Publié dans Texte Santé

Le Sidaction 2019 enregistre 4,5 millions d’euros de promesses de dons

SidactionUn quart de siècle après la première édition, le Sidaction 2019 s’est achevé dimanche soir avec 4,5 millions d’euros de promesses de dons. Un chiffre en hausse par rapport à l’an dernier.

« Dans un contexte économique parfois tendu pour la population et de baisse des dons aux associations, le public a été particulièrement engagé à l’occasion des 25 ans » du Sidaction, s’est félicitée Florence Thune, directrice générale de l’événement caritatif, évoquant un « succès populaire ». Le nombre de dons par SMS a par ailleurs atteint un record, a-t-elle relevé.

« Cette édition a de nouveau été marquée par un don exceptionnel d’un grand donateur », a indiqué l’association de lutte contre le sida, sans en préciser le montant. En 2018, le Sidaction avait récolté 4,4 millions de promesses de dons, notamment grâce à « un don exceptionnel d’un grand donateur ».

« Le virus est toujours là »
Le nombre de porteurs du virus du sida en France est évalué à environ 173 000. Selon les derniers chiffres officiels, publiés fin mars, 6400 personnes ont découvert leur séropositivité en France en 2017, un nombre qui ne baisse plus depuis plusieurs années.
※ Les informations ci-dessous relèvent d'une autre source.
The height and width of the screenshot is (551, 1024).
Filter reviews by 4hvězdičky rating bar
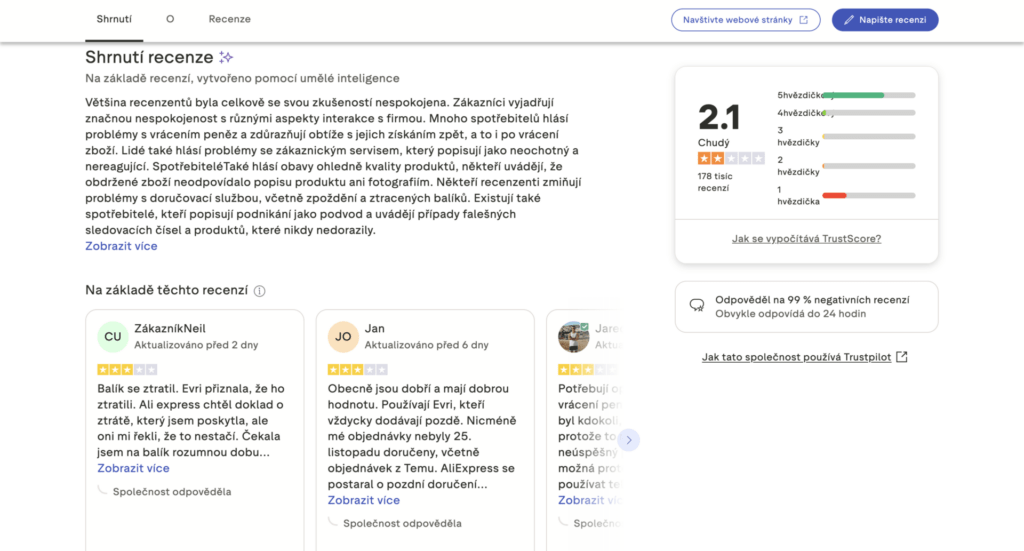coord(867,113)
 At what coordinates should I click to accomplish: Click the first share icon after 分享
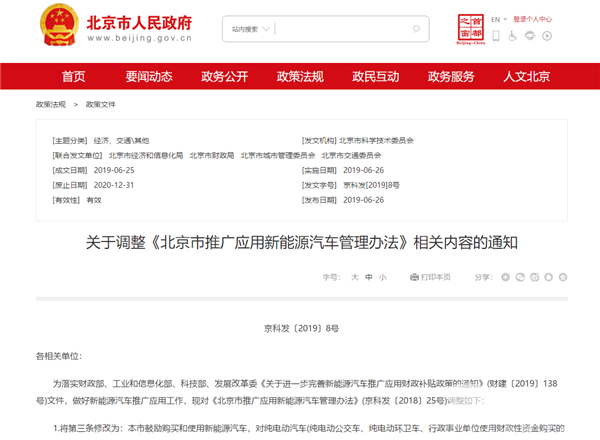coord(505,276)
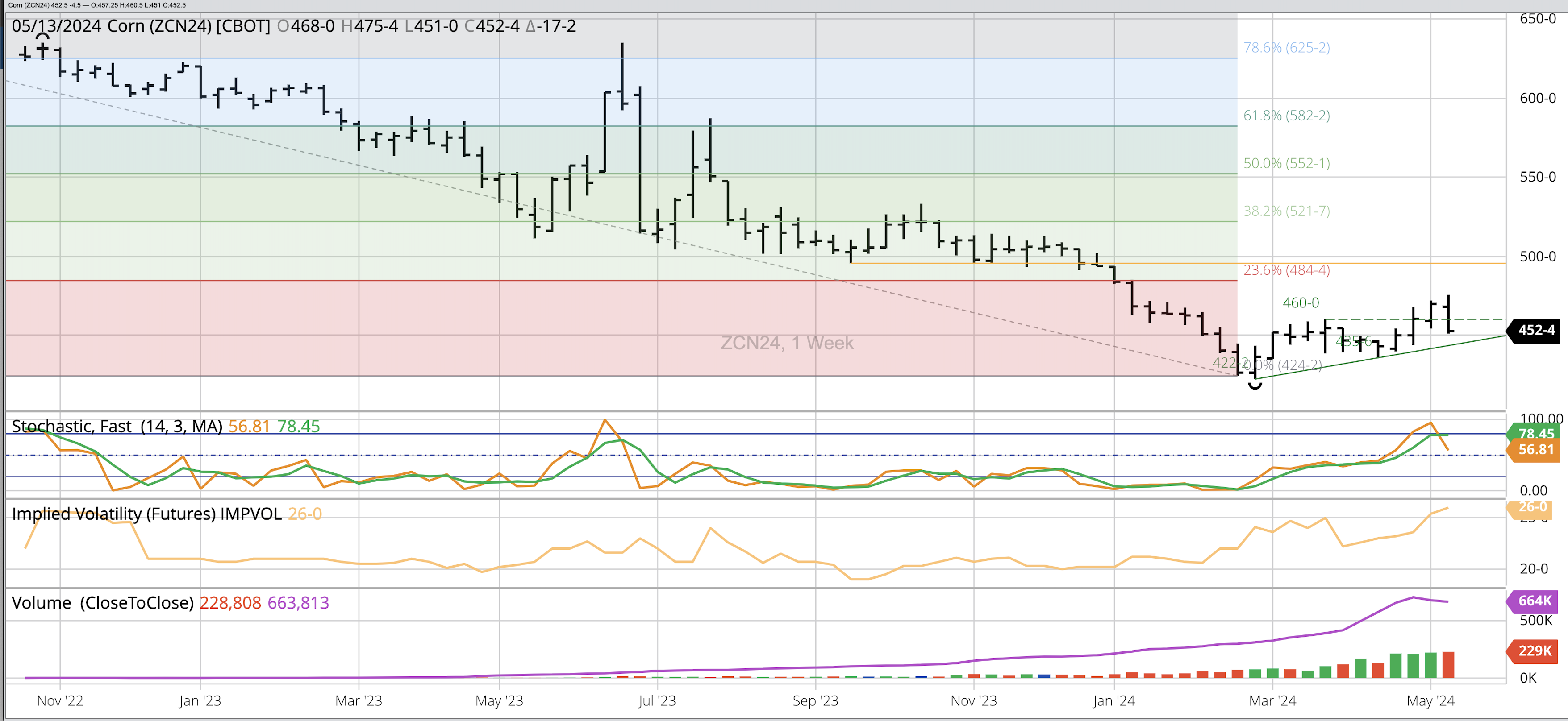This screenshot has height=721, width=1568.
Task: Click the 38.2% (521-7) retracement label
Action: tap(1286, 211)
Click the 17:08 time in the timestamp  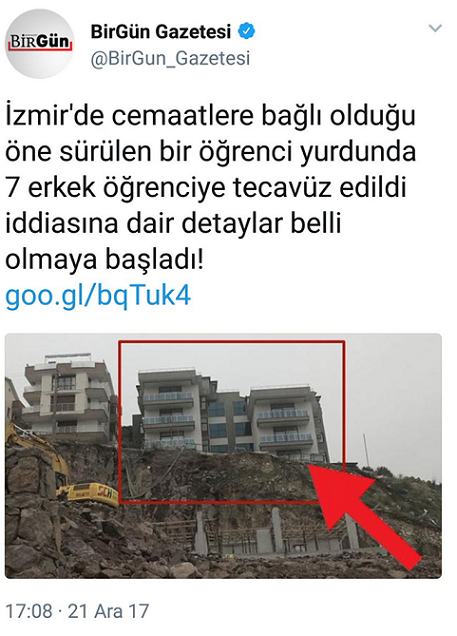point(29,611)
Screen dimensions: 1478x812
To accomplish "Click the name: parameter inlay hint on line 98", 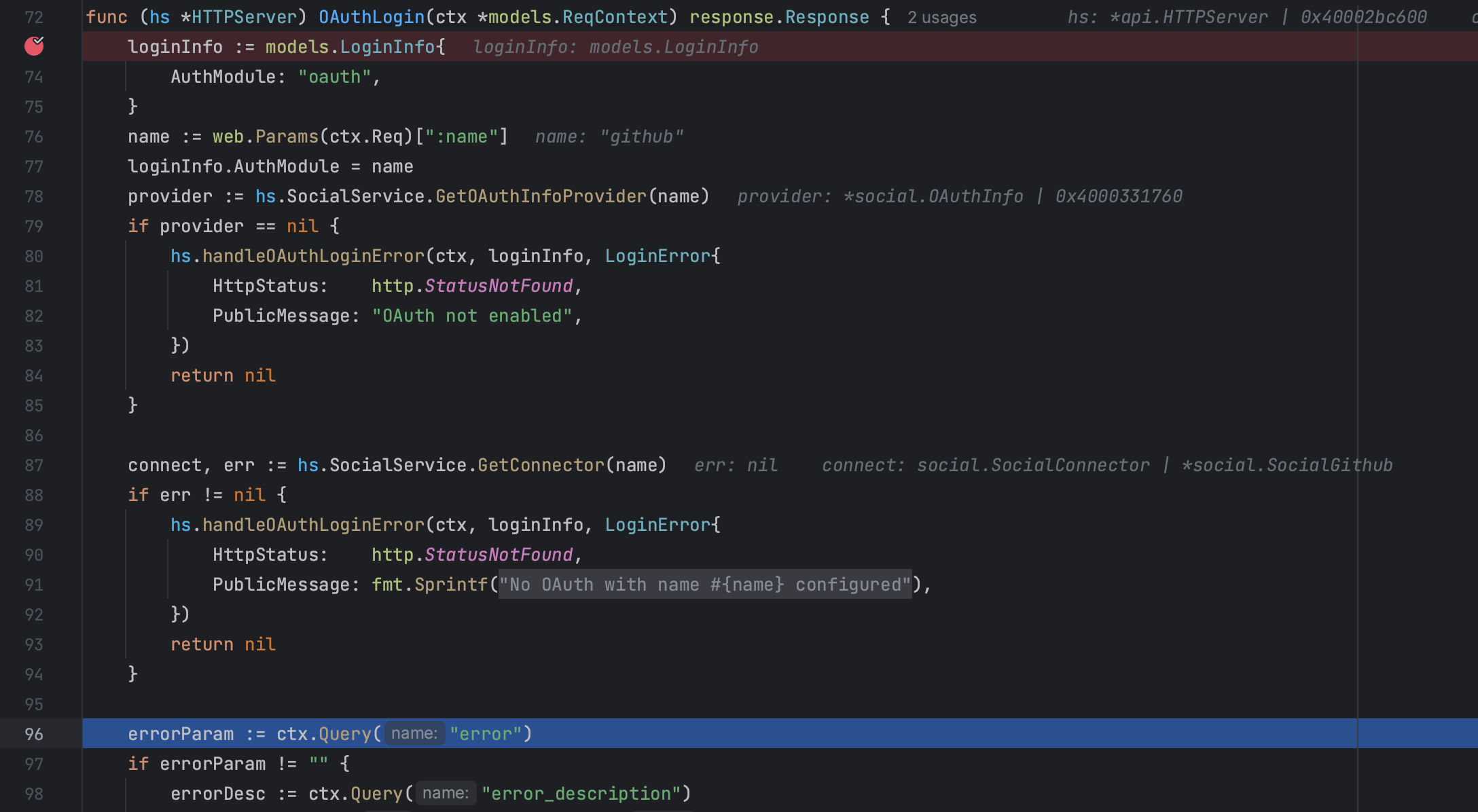I will click(x=446, y=792).
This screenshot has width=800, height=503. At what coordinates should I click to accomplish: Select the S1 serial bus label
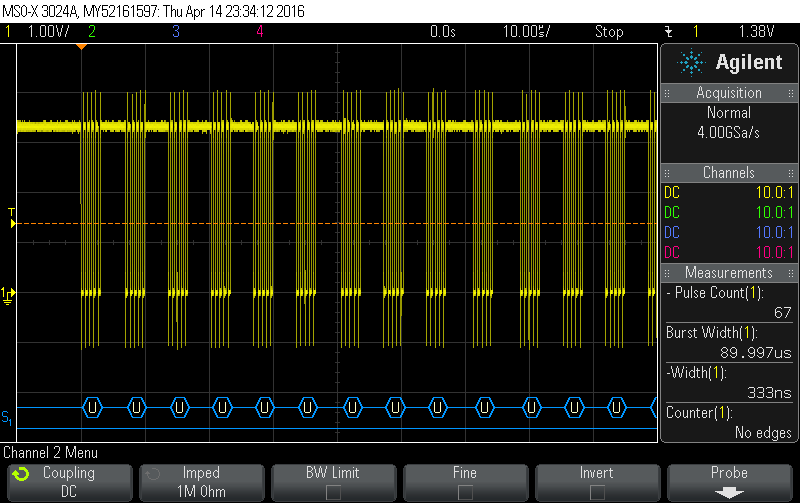8,416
« Nous voulons rappeler que le virus du sida est toujours là et qu’il concerne les jeunes et les moins jeunes. Vingt-deux pour cent des nouveaux diagnostics de séropositivité concernent les plus de 50 ans », selon Florence Thune. « Même cette génération qui a vécu cette période terrible des années 1980-1990 où les gens mourraient en nombre à cause du sida, a oublié que le VIH était toujours là », s’étonne-t-elle.
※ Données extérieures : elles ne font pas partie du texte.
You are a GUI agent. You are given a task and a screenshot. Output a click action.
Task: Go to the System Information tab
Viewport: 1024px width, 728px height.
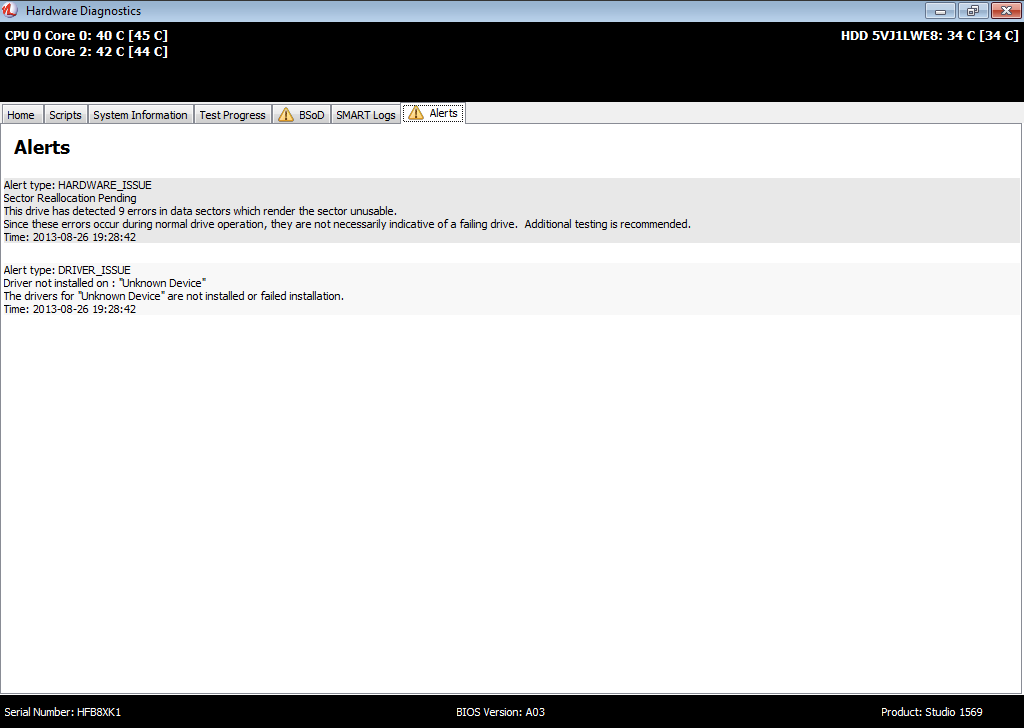[x=140, y=115]
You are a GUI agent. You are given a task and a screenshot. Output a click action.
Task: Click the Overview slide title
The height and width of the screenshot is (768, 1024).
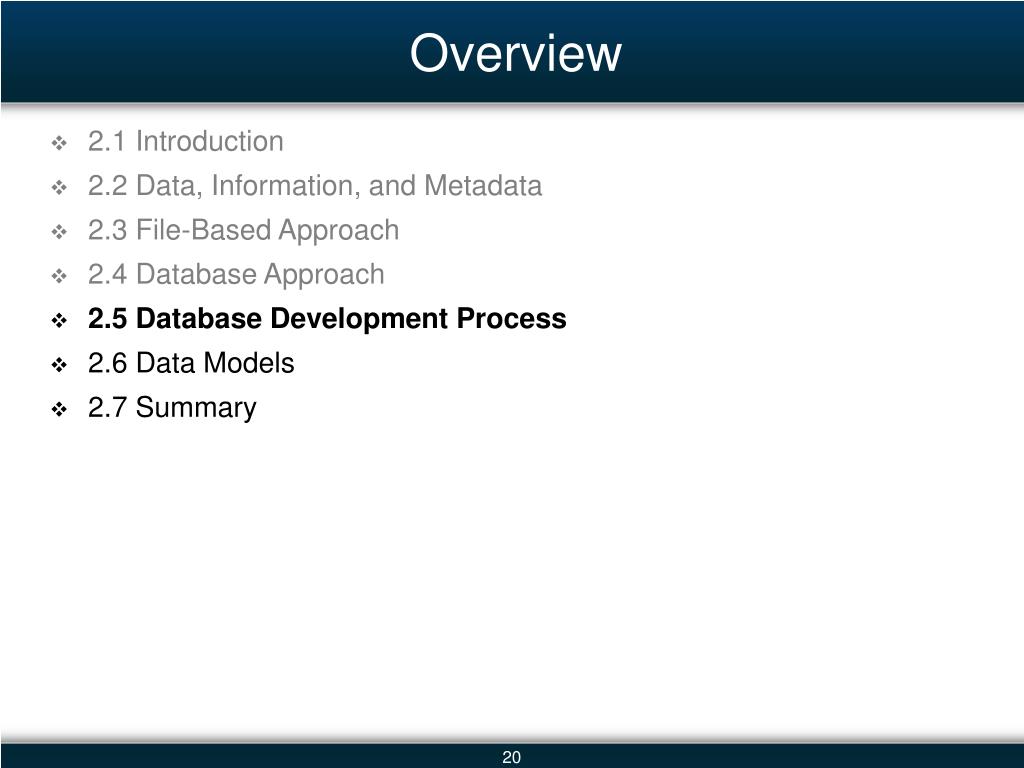515,53
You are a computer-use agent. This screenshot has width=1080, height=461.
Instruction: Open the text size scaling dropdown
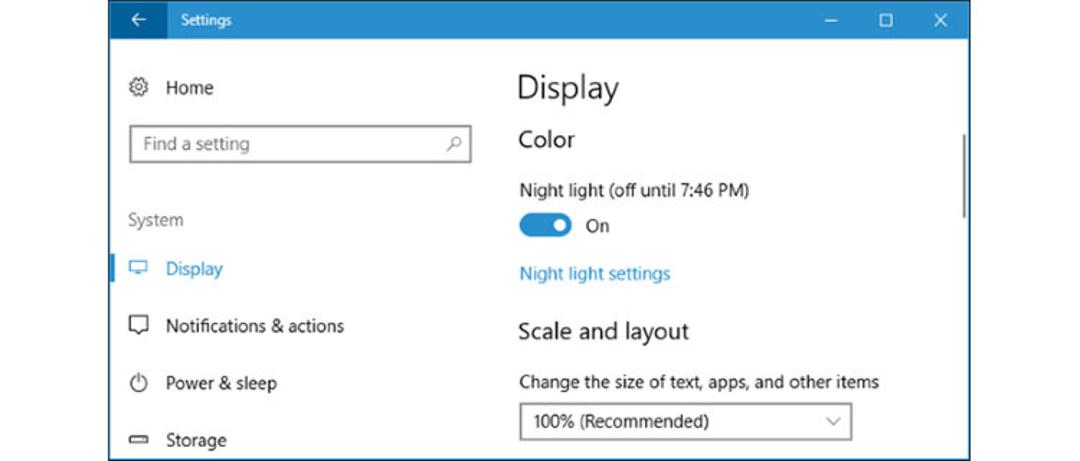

L’association « met l’accent sur les jeunes car s’ils sont contaminés à 20 ans, ils devront prendre des traitements à vie », en l’état actuel de la médecine, relève-t-elle. Si les traitements par trithérapie permettent aujourd’hui de rendre le virus indétectable et d’empêcher sa transmission, on ne sait toujours pas l’éliminer de l’organisme.

« Si on veut mettre fin à l’épidémie, il faut financer la recherche », insistait Françoise Barré-Sinoussi, présidente de Sidaction, juste avant le week-end. « Beaucoup de personnes encore ne se font pas dépister et continuent à transmettre le virus aux autres », a-t-elle souligné samedi sur Europe 1. « En France on estime à 24 000 le nombre de personnes porteuses du virus et qui ne le savent pas », a ajouté la scientifique, co-découvreuse du virus au début des années 1980 et prix Nobel de médecine 2008.

Recherche et prise en charge
Il y a 25 ans, le premier Sidaction, le 7 avril 1994, avait permis d’engranger 45 millions d’euros, récoltés pendant 9 heures de direct à la télévision. En 1996, les dons avaient été de 9,8 millions d’euros. Mais ils avaient plongé ensuite, avec l’apparition des trithérapies et n’étaient plus que de 1,5 million en 1998, retrace l’association Sidaction.

Ensuite, les dons lors de cet événement s’étaient redressés, pour atteindre les 6 millions d’euros. Mais ils avaient à nouveau baissé à partir de 2007. Depuis 2012, il y a une « stabilité globale de la collecte aux environs de 4 millions d’euros », précise l’association. Depuis près de 15 ans, le week-end du Sidaction représente environ 30% de la collecte de l’association éponyme qui recueille des dons toute l’année.

Les fonds collectés ce week-end seront reversés à des programmes de recherche et de soins et à des programmes associatifs de prise en charge et d’aide aux malades, en France et à l’international. Le numéro d’appel 110, gratuit, destiné à recueillir les dons du public reste ouvert jusqu’au 14 avril. Les dons sont possibles toute l’année par internet (www.sidaction.org) ou par courrier.